Sometida a una crisis tras otra, la Argentina sufre graves problemas económicos y sociales. Si tuviéramos que hacer un ránking sobre los temas que preocupan a la gente, deberíamos dividir la situación en dos: los aspectos coyunturales y los estructurales.
Entre los primeros figuran aquellos que necesitan urgente solución, como la inflación, el desempleo y la inseguridad. Entre los segundos, aquellos que se han ido manteniendo -y muchas veces multiplicando- con el correr de los años y que necesitan de políticas de Estado a largo plazo, como la salud, la educación y la vivienda.
El déficit habitacional no es nuevo, lleva décadas, pero representa un desafío bravo para las autoridades, incluidas aquellas que, en su momento, en un exceso de optimismo en un país incierto como el nuestro, jugaron a ponerle fecha al logro del déficit cero en este rubro: meta que, por supuesto, en lugar de alcanzar vieron alejarse.

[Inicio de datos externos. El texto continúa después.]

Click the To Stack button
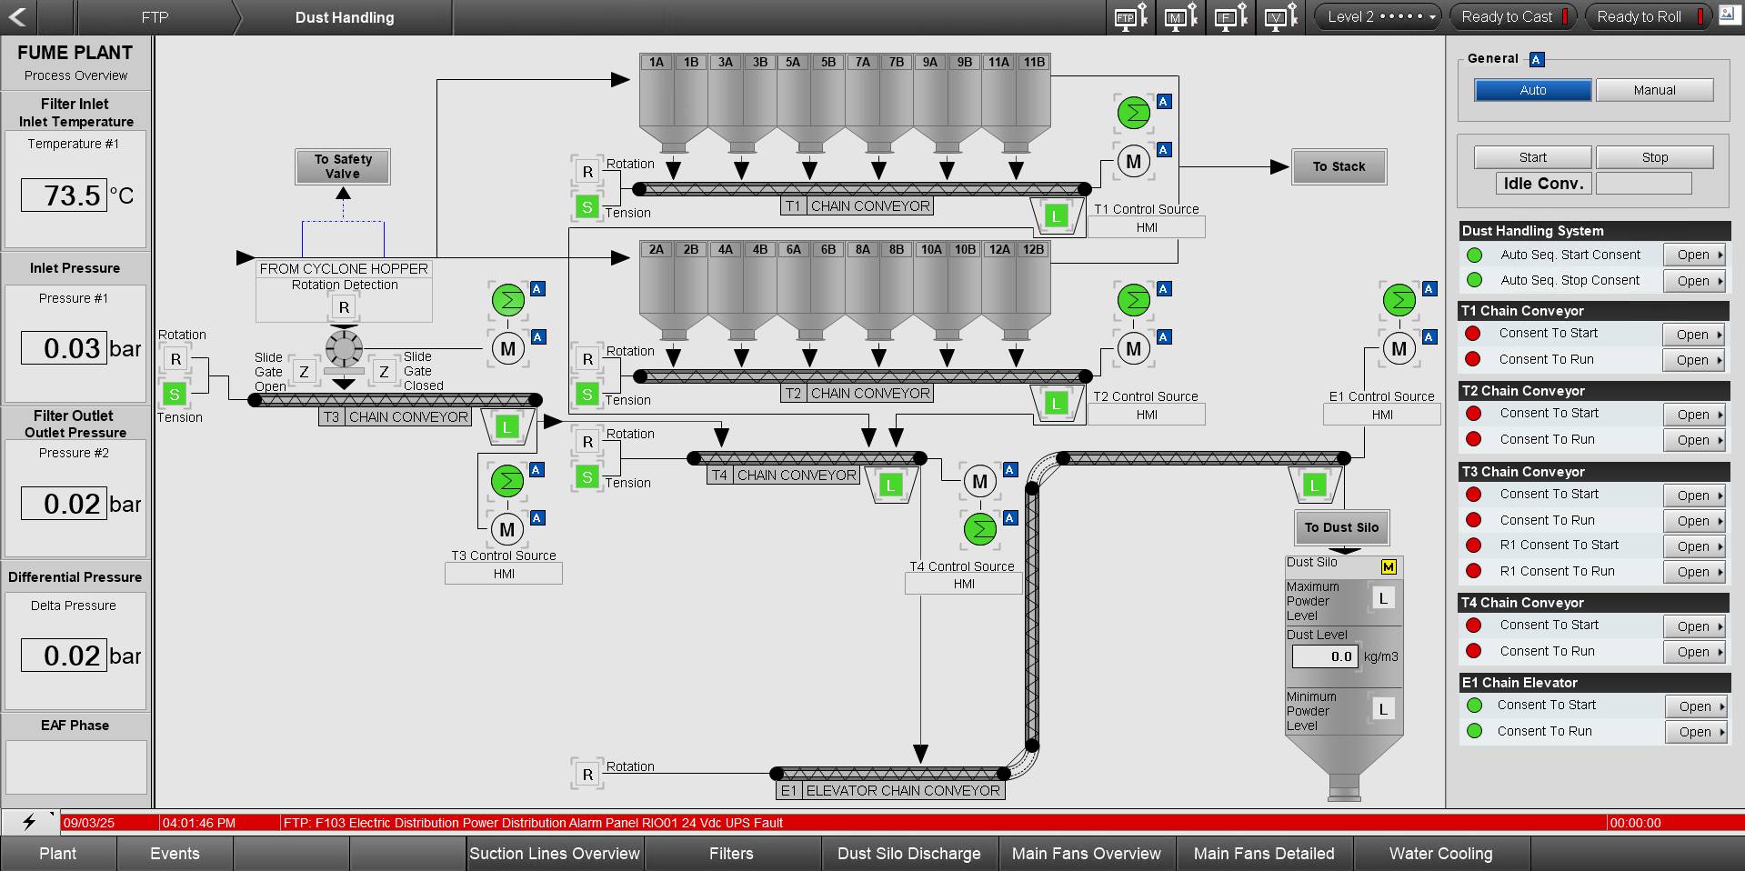This screenshot has width=1745, height=871. 1339,167
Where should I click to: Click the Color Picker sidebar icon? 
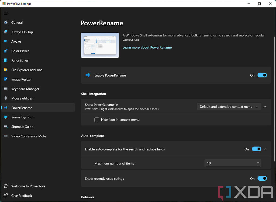[6, 51]
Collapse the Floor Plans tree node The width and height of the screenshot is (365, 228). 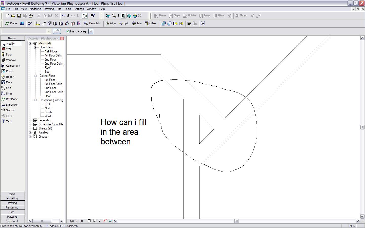tap(35, 47)
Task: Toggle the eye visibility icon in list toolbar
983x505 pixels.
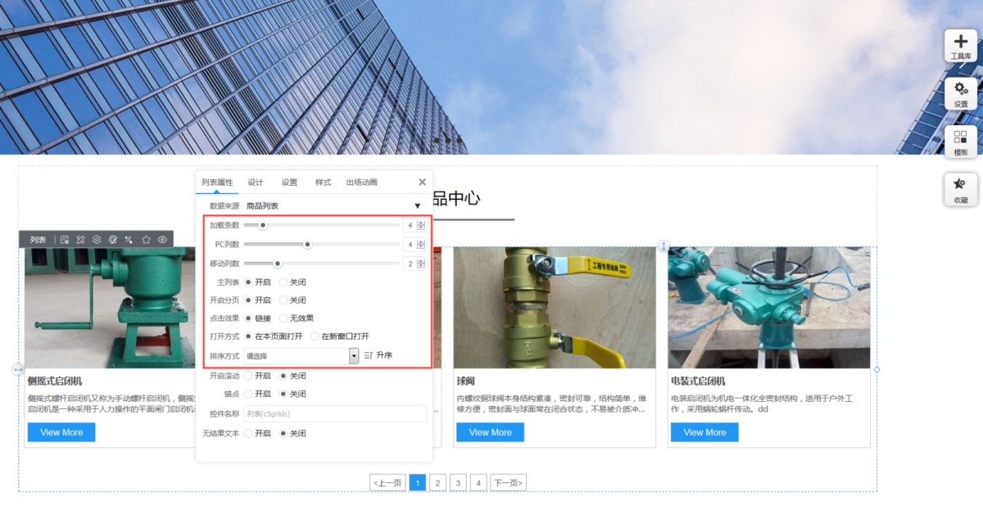Action: (162, 240)
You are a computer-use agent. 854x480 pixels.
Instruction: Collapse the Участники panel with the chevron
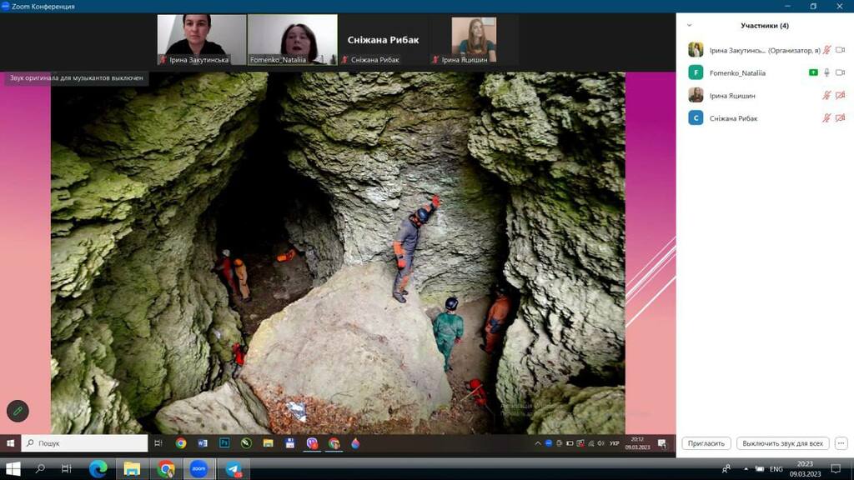[x=689, y=26]
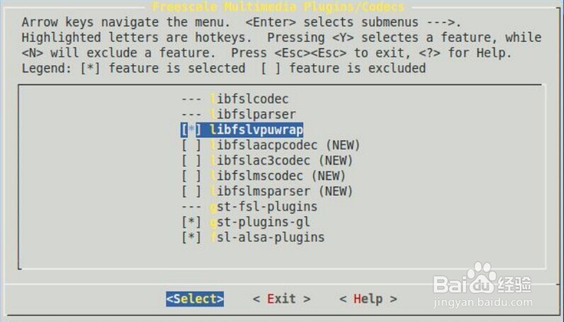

El lunes último se sortearon 620 viviendas de La Nueva Formosa. Gran noticia para los felices preadjudicatarios/as. El dato más fuerte, sin embargo, es que había casi 26 mil familias esperando ser favorecidas. Haciendo números redondos, 25 mil de ellas deberán seguir soñando con el techo propio; muchas de ellas -habida cuenta el desfinanciamiento de este tipo de obras por parte del Gobierno nacional- por varios años más.
A un promedio de cuatro integrantes por grupo -la llamada familia tipo- estamos hablando de 100 mil formoseños/as; esto es, una sexta parte de la población total de la provincia, sin contar las carencias habitacionales en el interior.
A mediados del siglo pasado hubo una fuerte inversión del Estado en la construcción de barrios destinados esencialmente a trabajadores, hasta que en la década de 1960 apareció un nuevo fenómeno, el de conglomerados vulnerables. Familias que se fueron instalando en casillas precarias en las cercanías, sobre todo, de las capitales provinciales, y que obligó a las distintas gestiones gubernamentales a poner allí sus objetivos, a través de los denominados “planes de erradicación de villas inestables”.
Pero las iniciativas estatales no alcanzaron nunca a paliar el crecimiento geométrico de los asentamientos improvisados que fueron surgiendo a lo largo y ancho del país. Con un aspecto no menos importante: muchas familias que tuvieron la dicha de recibir sus casas sociales no las pagaron nunca, lo que durante años redujo drásticamente la posibilidad del Estado de poder invertir en nuevos complejos habitacionales.
La vivienda ya no es sólo un bien económico: se ha convertido en un elemento integrador de las familias. La carencia de un hogar propio obliga a destinar buena parte de los ingresos al pago de un alquiler, impuestos y expensas, entre otros gastos.
El Estado, pues, debe dar respuestas a esta situación. Eso sí, corrigiendo todo lo que se haya hecho mal antes: fijando criterios de equidad para otorgar soluciones, en primer lugar, a los sectores más vulnerables, y así sucesivamente, y cuidando que haya recupero de las inversiones; o sea, que las y los adjudicatarios paguen religiosamente sus cuotas.